Now, that may be true enough of now. But it's only true of now because it's true of human beings all the time. Only a few decades before Sterne penned his anti-autobiography,
Samuel Richardson was engaged in a writers' war with
Henry Fielding. Richardson had written
Pamela: Or Virtue Rewarded, an epistolary novel that depicted a maidservant who resists the attempted seduction of her master so adeptly that she reaches the zenith of success by getting him to marry her [sic]. Fielding in response wrote
Shamela, a parody of the epistolary form and an attack on what Fielding perceived as hypocritical moralizing of the worst sort. From the very outset of the novel and the memoir as forms, therefore, what could be claimed as "truth" and "falsehood" was up for grabs. Oprah's initial statement that
A Million Little Pieces, while not literally true, was nevertheless true in its essential message, was probably closer to the mark than she realized. Fielding spotted humbug and wanted to expose it; Sterne's work is a pack of lies and diversions, but it is a wonderfully true and realized expression of the human comedy.

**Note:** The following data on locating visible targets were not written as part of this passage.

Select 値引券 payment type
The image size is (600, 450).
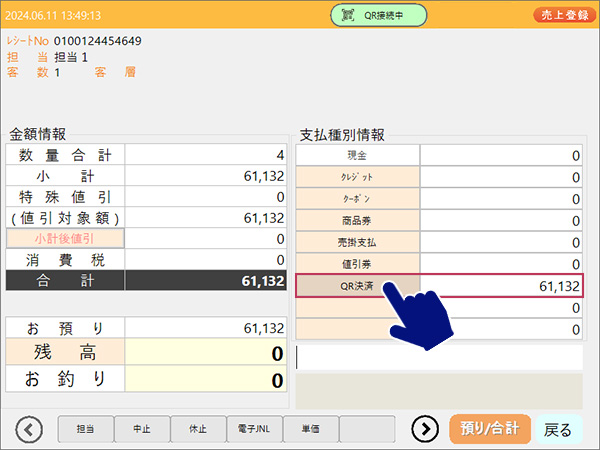(357, 264)
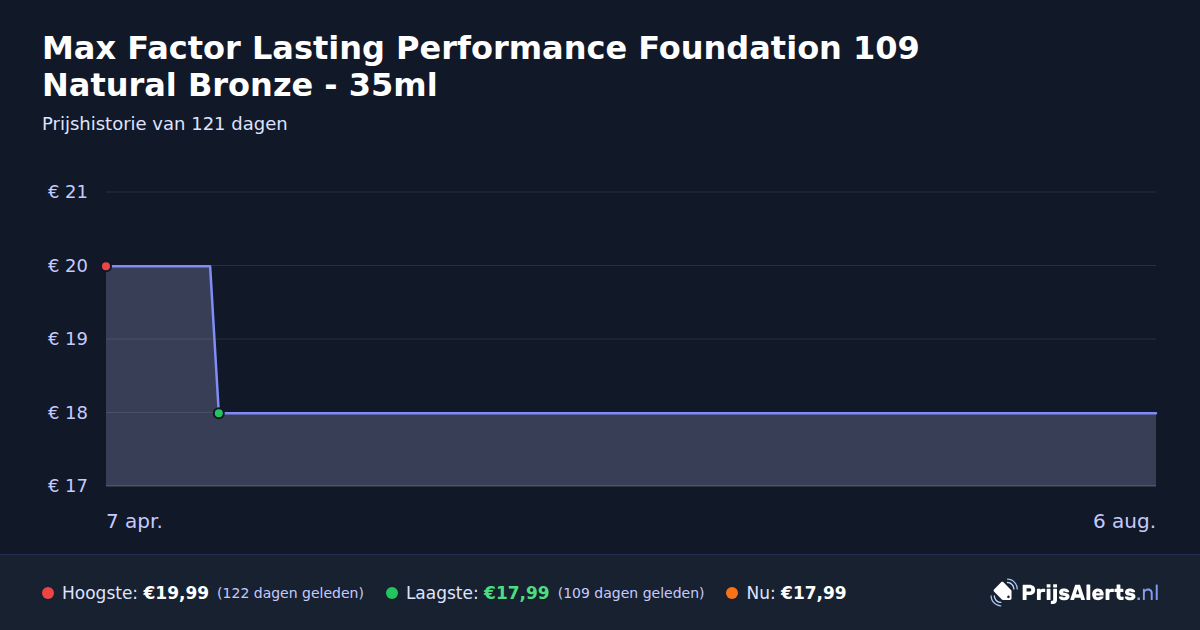Click the € 17 axis label

coord(67,486)
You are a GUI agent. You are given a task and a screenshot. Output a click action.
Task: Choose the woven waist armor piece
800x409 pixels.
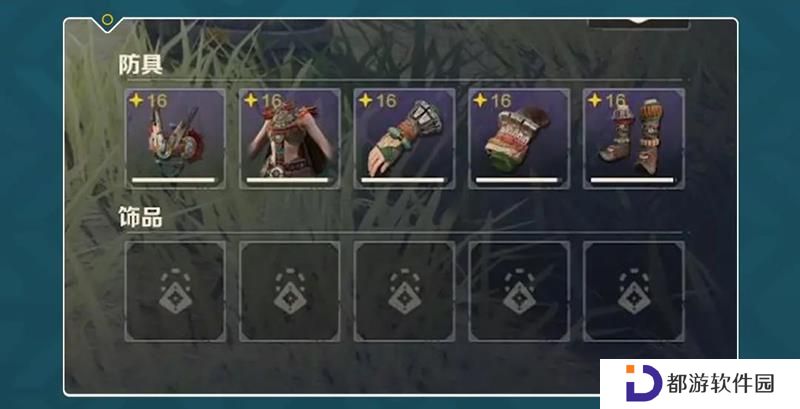tap(519, 139)
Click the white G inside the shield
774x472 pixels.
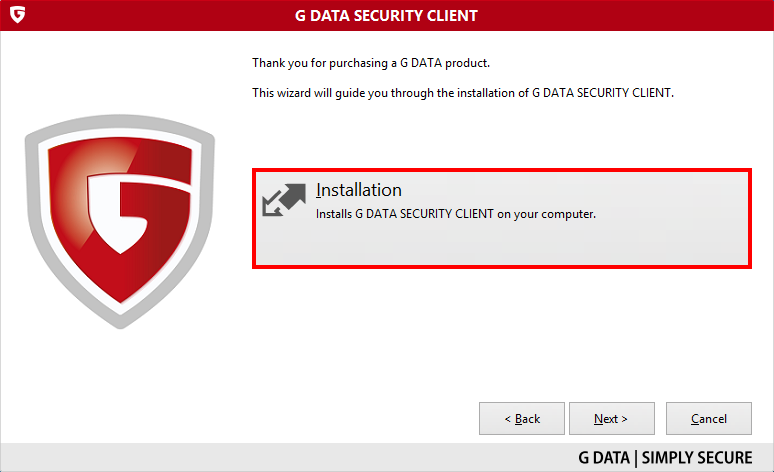tap(120, 210)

As a publisher, I find Frey's freaky day in the sun is very entertaining. It's somewhat quaint and charming that people believe that what everyone has ever said in a book is true, that every fact is checked and double-checked. It's simply not true: we at Lantern don't have the time, money, or personnel to be able to check facts, and that's true of all publishers. You take the author at their word, and if the book is wholly in error, you remove it from the marketplace or you provide an erratum slip or you change it in the next printing. The fact that book publishers are generally held to a much lower standard of libelous or factual accountability than other print or the general media either shows how much the United States Supreme Court values freedom of speech or how low most people esteem the morals of the publishing profession.
This means that publishers get away with a lot. What's also funny about this episode is the shameless way that author and publisher collaborated on turning what the author originally tried to sell to his publisher as fiction as a memoir. Nan Talese denies she ever knew that Fryey had been trying to sell his manuscript to publishers as fiction, but I can imagine the publisher saying, "Well, I can't sell it as fiction; but I can sell it as a memoir." This happened I believe with Alexandra Fuller's
Don't Let's Go to the Dogs Tonight, which, as I understand it, was rejected by a host of publishers as a fiction, and accepted finally as a memoir. I'm sure it's all true, every word.
So, what are the lessons: Don't believe everything you read in books; don't think that because something has verifiable facts in it, it's "true," and because something is demonstrably made up, it's "false." And don't believe a word that publishers tell you about their books. It's all a lie; and that's the truth.